Text: Begin

Disaster doctor sent to under-pressure Worcestershire Royal
- Published
Health bosses were forced to bring in a doctor who is usually on call for major disasters to cope with problems at an under-pressure A&E department.
The doctor, known as a medical incident officer, cared for eight patients at Worcestershire Royal Hospital on Friday night.
In an "unprecedented" move, West Midlands Ambulance Service demanded action following delays in treatment.
The Care Quality Commission said it was monitoring the situation.
It was the first time a medical incident officer has been deployed to a hospital in the West Midlands, according to the ambulance service.
A spokeswoman for the Royal College of Emergency Medicine said she was not aware of it having happened elsewhere.
A West Midlands Ambulance Service spokesman called the decision to send the doctor "unprecedented" and "not taken lightly".
An unidentified senior clinical member of staff from the trust said: "The problem at the moment is that the Worcestershire hospital is far too small. They can't cope with the number of admissions or the number of walk-in patients that turn up in A&E.
"These things mean we have ended up with a crisis in A&E.
"They have now drawn little rectangles into the corridors to signify that is a corridor bed. It's incredibly stressful. It becomes a Third World situation where only the very sickest patients can be treated properly."

Text: End
Listed records: Begin

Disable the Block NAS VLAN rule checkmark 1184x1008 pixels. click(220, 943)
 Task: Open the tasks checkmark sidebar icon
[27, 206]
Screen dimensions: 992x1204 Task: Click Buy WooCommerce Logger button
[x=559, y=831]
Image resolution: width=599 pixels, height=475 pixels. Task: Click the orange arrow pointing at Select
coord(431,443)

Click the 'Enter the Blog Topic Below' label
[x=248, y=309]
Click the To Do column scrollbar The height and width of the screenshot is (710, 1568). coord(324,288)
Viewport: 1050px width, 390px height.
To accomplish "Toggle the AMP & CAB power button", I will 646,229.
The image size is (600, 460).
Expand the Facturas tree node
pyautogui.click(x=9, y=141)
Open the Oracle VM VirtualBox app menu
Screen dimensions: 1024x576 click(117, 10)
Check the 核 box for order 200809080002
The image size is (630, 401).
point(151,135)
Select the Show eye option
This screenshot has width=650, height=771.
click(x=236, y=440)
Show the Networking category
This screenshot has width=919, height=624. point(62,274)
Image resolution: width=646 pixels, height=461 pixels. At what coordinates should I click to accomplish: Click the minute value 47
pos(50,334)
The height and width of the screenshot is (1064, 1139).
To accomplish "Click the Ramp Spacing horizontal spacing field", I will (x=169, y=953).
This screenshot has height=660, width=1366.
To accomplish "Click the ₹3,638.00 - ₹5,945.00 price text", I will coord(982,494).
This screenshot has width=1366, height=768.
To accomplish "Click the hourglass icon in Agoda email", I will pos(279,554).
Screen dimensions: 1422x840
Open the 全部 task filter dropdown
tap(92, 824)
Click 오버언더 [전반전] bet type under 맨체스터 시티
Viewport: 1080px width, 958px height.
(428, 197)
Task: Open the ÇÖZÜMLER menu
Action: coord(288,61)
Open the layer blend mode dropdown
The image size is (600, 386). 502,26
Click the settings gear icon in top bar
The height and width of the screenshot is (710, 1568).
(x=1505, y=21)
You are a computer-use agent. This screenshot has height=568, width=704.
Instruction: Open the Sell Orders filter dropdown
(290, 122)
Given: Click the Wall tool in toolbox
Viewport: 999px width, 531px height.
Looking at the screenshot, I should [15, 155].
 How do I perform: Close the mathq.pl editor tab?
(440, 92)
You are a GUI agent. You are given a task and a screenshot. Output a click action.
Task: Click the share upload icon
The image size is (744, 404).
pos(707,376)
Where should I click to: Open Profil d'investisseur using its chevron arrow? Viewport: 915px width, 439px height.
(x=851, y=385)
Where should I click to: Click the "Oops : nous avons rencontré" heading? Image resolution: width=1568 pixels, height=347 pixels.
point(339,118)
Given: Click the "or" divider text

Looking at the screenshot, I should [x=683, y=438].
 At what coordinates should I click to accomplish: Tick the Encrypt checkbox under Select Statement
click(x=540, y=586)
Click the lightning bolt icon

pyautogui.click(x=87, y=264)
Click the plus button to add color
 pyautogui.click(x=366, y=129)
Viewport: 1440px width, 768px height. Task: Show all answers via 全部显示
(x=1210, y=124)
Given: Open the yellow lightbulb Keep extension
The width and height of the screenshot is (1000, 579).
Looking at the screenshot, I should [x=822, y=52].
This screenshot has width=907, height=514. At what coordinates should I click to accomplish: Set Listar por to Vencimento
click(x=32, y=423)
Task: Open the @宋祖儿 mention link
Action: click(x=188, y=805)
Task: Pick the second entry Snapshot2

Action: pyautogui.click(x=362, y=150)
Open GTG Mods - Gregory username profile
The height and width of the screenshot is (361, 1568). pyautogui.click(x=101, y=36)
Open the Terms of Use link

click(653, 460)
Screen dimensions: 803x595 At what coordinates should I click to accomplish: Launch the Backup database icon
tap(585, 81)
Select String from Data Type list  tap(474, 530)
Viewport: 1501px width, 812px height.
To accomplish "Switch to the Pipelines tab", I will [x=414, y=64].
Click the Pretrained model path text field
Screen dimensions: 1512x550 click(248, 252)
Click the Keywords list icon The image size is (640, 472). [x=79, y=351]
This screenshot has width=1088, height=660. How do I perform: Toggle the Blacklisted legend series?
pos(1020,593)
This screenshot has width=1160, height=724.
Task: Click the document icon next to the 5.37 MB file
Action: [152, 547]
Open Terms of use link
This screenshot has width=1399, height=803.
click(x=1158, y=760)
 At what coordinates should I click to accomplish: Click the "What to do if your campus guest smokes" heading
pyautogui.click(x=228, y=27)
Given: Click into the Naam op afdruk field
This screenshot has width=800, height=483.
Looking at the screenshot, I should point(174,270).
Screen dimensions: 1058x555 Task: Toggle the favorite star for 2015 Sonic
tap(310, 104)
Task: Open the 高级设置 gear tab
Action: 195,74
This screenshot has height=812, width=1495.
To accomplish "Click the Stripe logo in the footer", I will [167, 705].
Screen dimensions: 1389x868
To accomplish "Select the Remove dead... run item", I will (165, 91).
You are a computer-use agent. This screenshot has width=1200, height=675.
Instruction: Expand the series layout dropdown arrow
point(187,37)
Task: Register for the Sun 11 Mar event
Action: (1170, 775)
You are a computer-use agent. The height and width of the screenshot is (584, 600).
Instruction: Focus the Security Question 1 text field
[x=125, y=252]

Listed records: End

Return everything in the Worcestershire Royal article from "It was the first" down to "turn up in A&E.". None of the rows above matter here.

It was the first time a medical incident officer has been deployed to a hospital in the West Midlands, according to the ambulance service.
A spokeswoman for the Royal College of Emergency Medicine said she was not aware of it having happened elsewhere.
A West Midlands Ambulance Service spokesman called the decision to send the doctor "unprecedented" and "not taken lightly".
An unidentified senior clinical member of staff from the trust said: "The problem at the moment is that the Worcestershire hospital is far too small. They can't cope with the number of admissions or the number of walk-in patients that turn up in A&E.